_Activity_.
Two lines mark the range in the entries below: the one holding "DataKeeper (114, 902)" and the one holding "Terms & Conditions". Set down those two and all lines between them, exactly.

_Data excerpts_.

# # # # # # #

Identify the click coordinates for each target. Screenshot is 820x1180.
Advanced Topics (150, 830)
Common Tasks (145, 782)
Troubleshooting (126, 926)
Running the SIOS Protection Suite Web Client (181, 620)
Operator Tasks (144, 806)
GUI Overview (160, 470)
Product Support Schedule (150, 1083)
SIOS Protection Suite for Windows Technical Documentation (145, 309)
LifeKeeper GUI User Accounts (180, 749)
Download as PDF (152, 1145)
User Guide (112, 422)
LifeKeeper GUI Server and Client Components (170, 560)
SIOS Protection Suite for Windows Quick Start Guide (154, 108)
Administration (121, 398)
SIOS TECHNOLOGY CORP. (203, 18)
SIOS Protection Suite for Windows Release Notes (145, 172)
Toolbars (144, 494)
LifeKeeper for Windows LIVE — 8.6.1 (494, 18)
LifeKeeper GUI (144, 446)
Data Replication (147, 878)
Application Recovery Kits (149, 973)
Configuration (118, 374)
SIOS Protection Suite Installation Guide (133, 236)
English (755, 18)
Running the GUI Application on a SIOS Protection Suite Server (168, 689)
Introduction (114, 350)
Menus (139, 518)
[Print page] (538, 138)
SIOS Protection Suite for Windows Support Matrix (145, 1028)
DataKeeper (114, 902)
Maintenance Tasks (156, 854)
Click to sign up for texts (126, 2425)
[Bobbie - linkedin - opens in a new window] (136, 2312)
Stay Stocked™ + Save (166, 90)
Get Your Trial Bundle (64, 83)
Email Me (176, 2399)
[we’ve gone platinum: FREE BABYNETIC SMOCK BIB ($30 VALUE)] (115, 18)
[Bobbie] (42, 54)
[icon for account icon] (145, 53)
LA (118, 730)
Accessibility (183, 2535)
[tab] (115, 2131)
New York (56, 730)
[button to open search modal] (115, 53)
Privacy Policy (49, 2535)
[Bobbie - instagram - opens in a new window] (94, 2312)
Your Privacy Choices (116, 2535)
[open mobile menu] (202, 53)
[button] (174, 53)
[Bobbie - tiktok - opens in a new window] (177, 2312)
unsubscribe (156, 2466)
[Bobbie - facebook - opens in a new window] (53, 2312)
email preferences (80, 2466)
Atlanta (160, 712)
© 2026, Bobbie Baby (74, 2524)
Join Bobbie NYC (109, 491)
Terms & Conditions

# # # # # # #

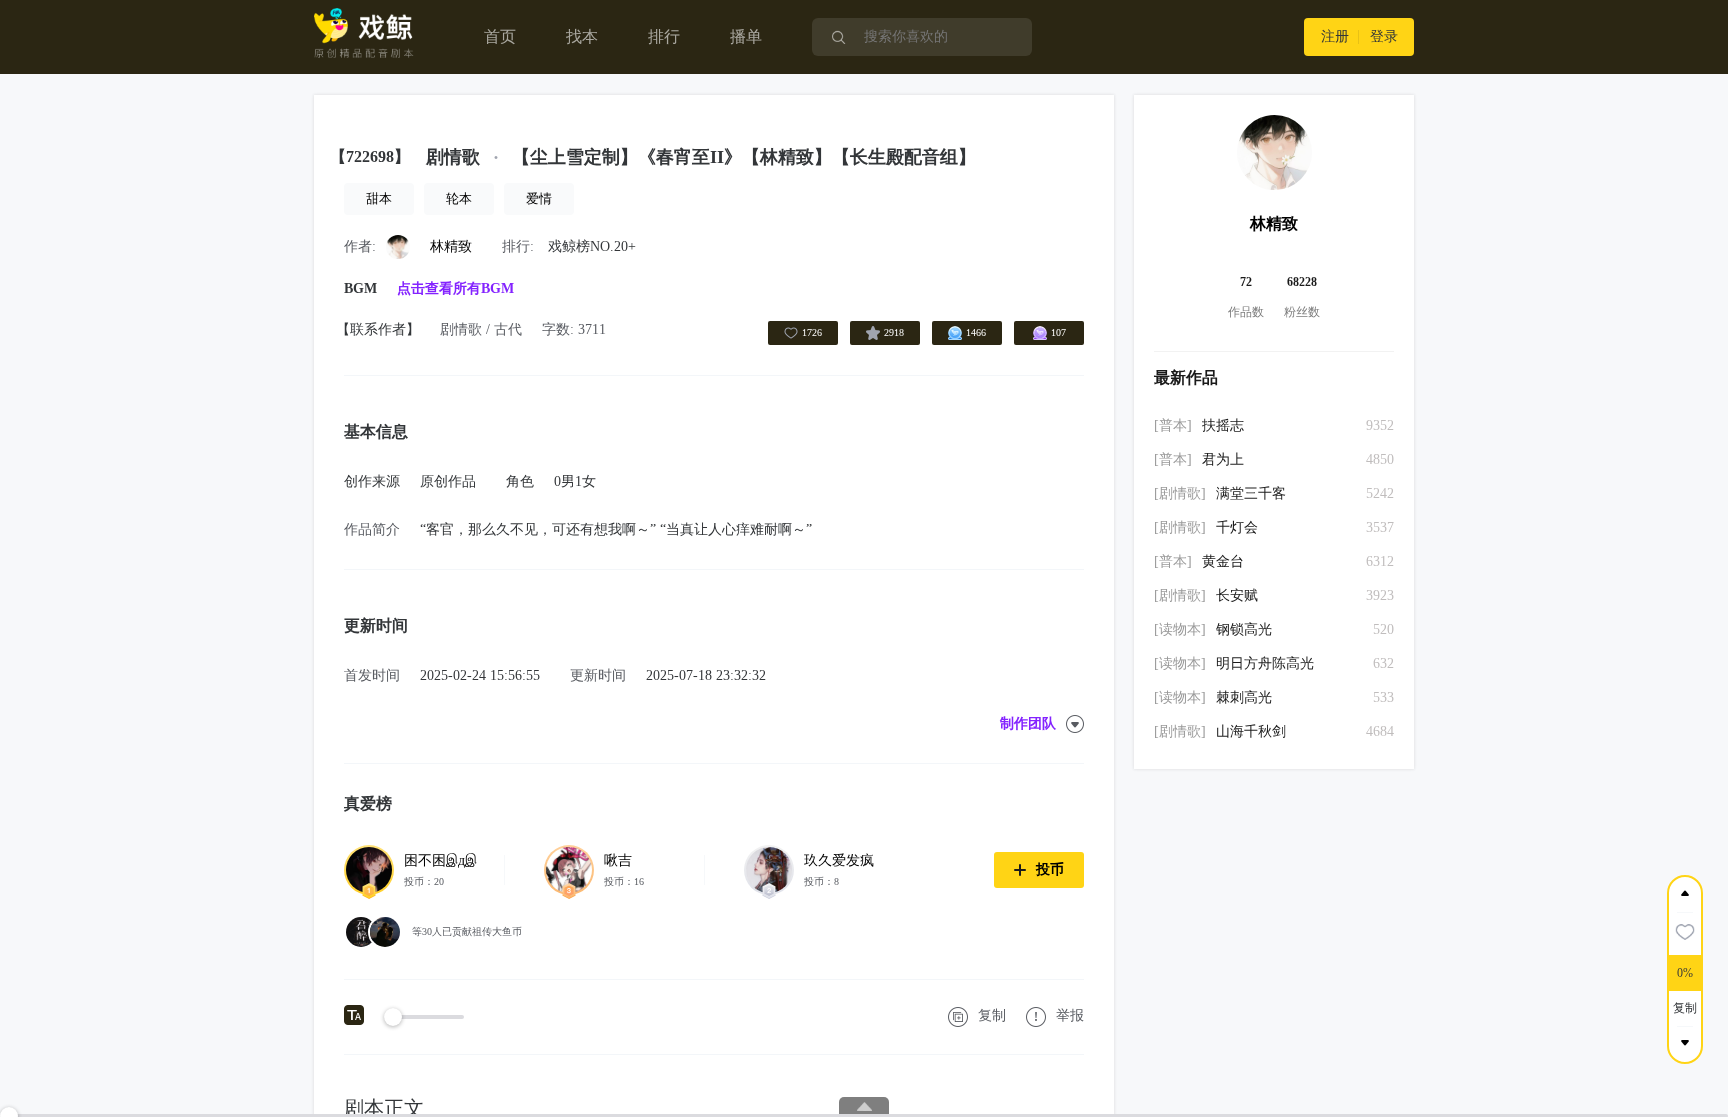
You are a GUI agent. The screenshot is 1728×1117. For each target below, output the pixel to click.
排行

# # # # # # #

_Response area_.
DataKeeper (114, 902)
Maintenance Tasks (156, 854)
Click to sign up for texts (126, 2425)
[Bobbie - linkedin - opens in a new window] (136, 2312)
Stay Stocked™ + Save (166, 90)
Get Your Trial Bundle (64, 83)
Email Me (176, 2399)
[we’ve gone platinum: FREE BABYNETIC SMOCK BIB ($30 VALUE)] (115, 18)
[Bobbie] (42, 54)
[icon for account icon] (145, 53)
LA (118, 730)
Accessibility (183, 2535)
[tab] (115, 2131)
New York (56, 730)
[button to open search modal] (115, 53)
Privacy Policy (49, 2535)
[Bobbie - instagram - opens in a new window] (94, 2312)
Your Privacy Choices (116, 2535)
[open mobile menu] (202, 53)
[button] (174, 53)
[Bobbie - tiktok - opens in a new window] (177, 2312)
unsubscribe (156, 2466)
[Bobbie - facebook - opens in a new window] (53, 2312)
email preferences (80, 2466)
Atlanta (160, 712)
© 2026, Bobbie Baby (74, 2524)
Join Bobbie NYC (109, 491)
Terms & Conditions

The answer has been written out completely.